March 21, 2005
I remember visiting my friend's father in the hospital. He was lying there silently, looking soft and slightly waxen, like he'd been cast from still-warm resin. The bed was designed to move slightly from side to side and front to back, to keep the blood flowing smoothly or something--I honestly can't remember. All I remember is that the effect was to cause my friend's father's head to roll slightly from side to side as if he was fending off a bad dream. But he wasn't dreaming; his brain had stopped firing after a massive stroke on Thanksgiving. Before the stroke, he was someone who lived his life as largely as his massive frame would allow--singing loudly, eating extravagantly, making lame and often off-color jokes and then laughing at them with such a commanding force that you couldn't help but laugh too. And now he lay there, gently rocking back and forth, back and forth, a machine rhythmically causing his chest to inflate and deflate, another keeping him fed. I picked up his cold, limp hand--massive, like the rest of him, but oddly lacking weight--and spoke a few words and shuffled out of the room.

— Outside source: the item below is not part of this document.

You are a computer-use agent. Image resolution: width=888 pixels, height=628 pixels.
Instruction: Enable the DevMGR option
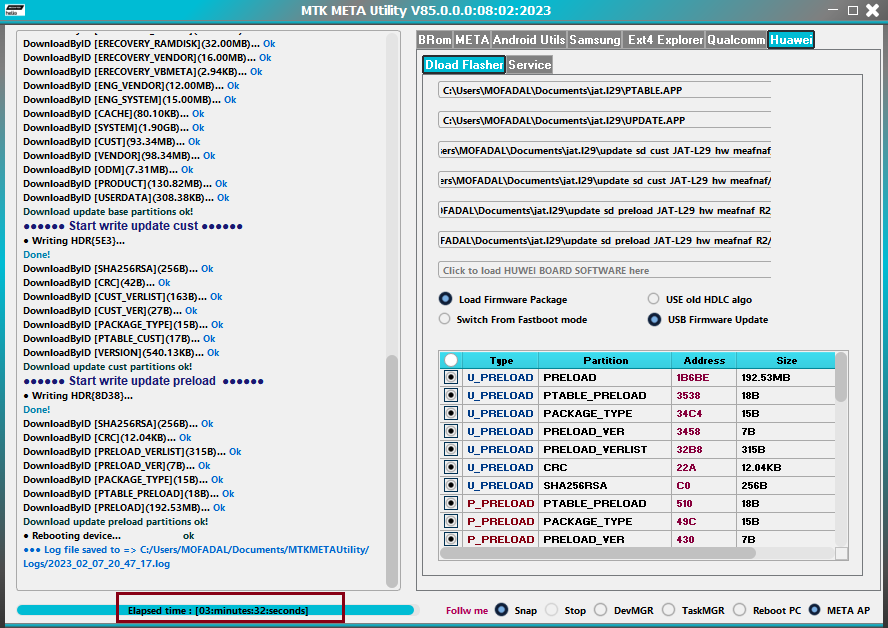[601, 610]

In the waiting area sat his entire family--his two daughters, his son, his wife--all of them looked drained and tired and sad, emotions further weighed down by the knowledge that they had to decide the fate of the man in the room next door.
Once they made their decision, he died quickly and peacefully, his body finally at rest after the machines shut down. They have lived with their actions for years now and, as much as they miss their father and husband, I have never once heard anyone utter a regret at shutting down life support.
These types of decisions are made by families like my friend's every day, Mr. Bush. They are heartbreaking and difficult, but they are private decisions. They do not need the brazen hands of carpetbagging congressmen and "culture of life" presidents invading these intimate actions.